Covered in this episode
- Brish's Introduction and Journey
- The top 3 biggest challenges so far
- His procurement roadmap for 2024
- Considering digital procurement and sourcing tools
- Advice for young procurement professionals
Watch this episode
Full Transcript
Gaurav Baheti (Procol): [00:00:00] Hi, I'm Gaurav Baheti, uh, welcome to the Procol podcast, uh, Procol is a procurement technology company. Uh, today we have Brish Bhan, head of strategic sourcing Asia Pacific for Uber. Welcome Brish. Thanks Gaurav. Thanks for hosting me. Looking forward to having this conversation with you. Our audience would be delighted to learn more about your background. If you could introduce yourself.
Brish Bhan Vaidya (Uber): So I have been in the sourcing and procurement domain for almost 20 years now. I work with companies like American Express, Accenture, Genpact, British Telecom and in my current role I am with Uber for last 7 years. seven years. If I talk about the type of roles I have done in sourcing, always feel proud to say that I never repeated the role that I've done in the previous company.

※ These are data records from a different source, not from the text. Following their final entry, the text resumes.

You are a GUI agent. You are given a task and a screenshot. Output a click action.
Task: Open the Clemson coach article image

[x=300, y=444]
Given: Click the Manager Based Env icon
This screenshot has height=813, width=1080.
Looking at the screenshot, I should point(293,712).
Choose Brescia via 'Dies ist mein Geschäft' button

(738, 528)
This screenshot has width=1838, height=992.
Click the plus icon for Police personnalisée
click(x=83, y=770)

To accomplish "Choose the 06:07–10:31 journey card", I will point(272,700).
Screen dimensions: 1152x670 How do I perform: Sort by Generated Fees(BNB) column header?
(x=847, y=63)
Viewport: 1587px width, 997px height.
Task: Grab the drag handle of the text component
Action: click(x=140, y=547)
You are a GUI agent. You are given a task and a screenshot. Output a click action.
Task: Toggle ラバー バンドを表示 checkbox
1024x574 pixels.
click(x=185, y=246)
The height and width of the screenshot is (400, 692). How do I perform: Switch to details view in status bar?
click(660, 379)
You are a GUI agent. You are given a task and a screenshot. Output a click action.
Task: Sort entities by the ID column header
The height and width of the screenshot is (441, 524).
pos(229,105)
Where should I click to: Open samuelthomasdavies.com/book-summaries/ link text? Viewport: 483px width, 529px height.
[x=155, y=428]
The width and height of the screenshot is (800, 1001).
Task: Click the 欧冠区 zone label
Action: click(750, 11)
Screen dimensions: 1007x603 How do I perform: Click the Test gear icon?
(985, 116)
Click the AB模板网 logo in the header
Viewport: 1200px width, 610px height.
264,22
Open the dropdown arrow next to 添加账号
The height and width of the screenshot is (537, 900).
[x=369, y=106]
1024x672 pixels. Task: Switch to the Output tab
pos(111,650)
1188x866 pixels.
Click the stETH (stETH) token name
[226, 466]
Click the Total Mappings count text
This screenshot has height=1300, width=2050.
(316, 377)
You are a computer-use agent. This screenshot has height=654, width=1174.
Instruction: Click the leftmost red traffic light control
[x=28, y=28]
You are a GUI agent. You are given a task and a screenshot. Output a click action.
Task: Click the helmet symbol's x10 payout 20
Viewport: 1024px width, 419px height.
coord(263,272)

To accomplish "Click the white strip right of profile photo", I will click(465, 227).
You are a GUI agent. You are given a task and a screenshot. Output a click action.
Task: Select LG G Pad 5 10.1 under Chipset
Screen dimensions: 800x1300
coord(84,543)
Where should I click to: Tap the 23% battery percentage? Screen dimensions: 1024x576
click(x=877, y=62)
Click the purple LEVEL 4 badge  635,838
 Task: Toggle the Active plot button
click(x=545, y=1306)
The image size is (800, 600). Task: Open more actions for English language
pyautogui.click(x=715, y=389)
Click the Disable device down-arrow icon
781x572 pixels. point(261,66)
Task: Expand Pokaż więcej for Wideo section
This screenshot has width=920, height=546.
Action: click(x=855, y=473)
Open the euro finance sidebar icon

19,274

I started with, you know, selling the procurement solution, then got into operations, uh, which was mainly, you know, doing the sourcing events for, uh, you know, the private limited companies in India and PSUs in India. Then got into procurement operations with Genpact and then did some solutioning with them for some global customers.
After that, uh, spent around 3, 3 and a half years with American Express wherein they had a captive center in India. So, it was like building the capability and running those. Then I have done consulting with Accenture also for lot of global customers for around 3 odd years. Then did procurement transformation for British Telecom globally from India.
Brish Bhan Vaidya (Uber): And for last seven and a half years, I've been with Uber, uh, started, uh, you know, my job with, uh, setting up, you know, the procurement slash sourcing practice for Asia Pacific, uh, and to start with, I would say India, then grew that role up to APAC. And if I talk about, uh, my, you know, current role in Uber, I lead the strategic sourcing function for Asia Pacific, I run global buying center out of India, again, global as the word says, uh, we cater to every single country that Uber has.
Brish Bhan Vaidya (Uber): And then I look at, you know, the new capabilities that we should have in the procurement domain. So, I am the sourcing point of contact for any new initiative that Uber.
Gaurav Baheti (Procol): Wow! I did not know that you have sold procurement solutions before. So, you have been on the other side of the table. Across the journey, you must have gotten various challenging assignments.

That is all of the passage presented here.